Thursday, Aug. 20, 2020 | 9 a.m.
Prom, graduation, SAT testing—the global pandemic has disrupted all our usual rites of passage. And naturally, that has reverberated into the realm of college admissions. How do prospective students apply to their dream schools when they lack standardized test scores, completed semesters or extracurricular activities?
As with everything else in this topsy-turvy time, applicants and admissions offices simply have to make do.
First, some good news: For College of Southern Nevada (CSN), the application process is more or less business as usual. “We don’t have the true admission process that you might experience at the university,” says Patty Charlton, vice president and provost for CSN’s Henderson campus. As an “open-access institution,” no specific SAT or ACT scores are required. “We work with everyone where they are,” Charlton says.
In addition to traditional credit or degree programs, CSN offers career training for the community at large, ideal for those looking for new opportunities amid the pandemic. (Visit CSN's website for more information.)
CSN students can register for the fall semester through the first week of classes (August 30). Charlton recommends that all students fill out a FAFSA form to see if they can benefit from scholarships and financial aid. Due to COVID-19, students might be newly eligible for help.

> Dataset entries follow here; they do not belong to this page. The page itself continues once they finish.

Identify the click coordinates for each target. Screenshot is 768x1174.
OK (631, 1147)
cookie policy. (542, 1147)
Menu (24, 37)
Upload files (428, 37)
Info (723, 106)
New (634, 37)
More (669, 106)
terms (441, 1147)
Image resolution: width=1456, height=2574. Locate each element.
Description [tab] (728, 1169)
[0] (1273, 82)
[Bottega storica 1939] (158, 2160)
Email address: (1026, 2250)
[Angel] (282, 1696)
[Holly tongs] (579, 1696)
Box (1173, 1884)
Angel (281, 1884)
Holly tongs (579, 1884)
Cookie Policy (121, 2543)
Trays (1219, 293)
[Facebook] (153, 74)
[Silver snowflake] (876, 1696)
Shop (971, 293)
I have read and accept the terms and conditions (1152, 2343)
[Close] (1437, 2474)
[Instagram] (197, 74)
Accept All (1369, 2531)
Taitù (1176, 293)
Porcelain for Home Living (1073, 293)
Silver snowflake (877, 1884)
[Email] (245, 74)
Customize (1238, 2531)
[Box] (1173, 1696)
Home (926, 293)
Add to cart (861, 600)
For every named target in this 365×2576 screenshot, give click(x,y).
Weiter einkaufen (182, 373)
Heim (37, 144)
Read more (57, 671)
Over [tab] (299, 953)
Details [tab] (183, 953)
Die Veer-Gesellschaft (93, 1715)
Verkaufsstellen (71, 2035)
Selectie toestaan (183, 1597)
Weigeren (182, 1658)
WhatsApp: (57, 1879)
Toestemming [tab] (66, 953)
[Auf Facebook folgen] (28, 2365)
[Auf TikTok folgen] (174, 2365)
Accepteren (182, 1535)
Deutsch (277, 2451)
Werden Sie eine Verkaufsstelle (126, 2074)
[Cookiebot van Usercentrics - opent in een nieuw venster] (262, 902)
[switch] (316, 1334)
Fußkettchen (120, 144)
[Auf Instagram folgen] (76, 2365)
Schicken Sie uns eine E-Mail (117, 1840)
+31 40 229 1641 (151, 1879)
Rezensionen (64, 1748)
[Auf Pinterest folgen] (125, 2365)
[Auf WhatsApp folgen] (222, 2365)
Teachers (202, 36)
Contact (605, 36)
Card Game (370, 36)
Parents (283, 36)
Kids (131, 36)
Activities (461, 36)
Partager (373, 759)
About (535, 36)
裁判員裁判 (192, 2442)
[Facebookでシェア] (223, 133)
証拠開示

UNLV says it’s also working on a COVID-friendly admissions process. “We are in the business of getting students to the other side, and we’re committed to finding a way to do that,” Steve McKellips, UNLV’s associate vice president for enrollment and student services at UNLV, said in a news statement.
UNLV extended the application deadline from May to July. This fall, incoming students will not be required to submit ACT/SAT scores for course placement. On-campus visits are suspended, and new student orientation and recruitment are taking place virtually.
Tips for college success
“[Don’t] be afraid to raise your hand and say, ‘I’m over here, and I have questions!’ We’re trying to be as widespread and flexible as we possibly can to deliver services to our students so that they don’t feel so isolated,” Steve McKellips, UNLV’s associate vice president for enrollment and student services, said in a news statement. “This transition might be a little difficult, but don’t forget that there are people standing there with their hands out, waiting to help you get to the other side.”
Patty Charlton, vice president and provost for CSN’s Henderson campus, recommends taking advantage of the school’s resources, such as online tutoring, libraries, training programs and more: “We have an amazing center of academic success. … They are here 24 hours a day for any students that might have a challenge.”
UNLV communication studies professor Jake Thompson offers this advice: “Be disciplined in your approach to online classes.” He recommends breaking up classes into manageable blocks and working on them in segments. “That will also help [you] retain the information better.”
Above all, “Do what works best for you,” Thompson says. “The university is really working hard to be flexible for students and to create lots of options for them. … If you really do learn best in person, try to schedule classes that are in person.”
This story appeared in Las Vegas Weekly.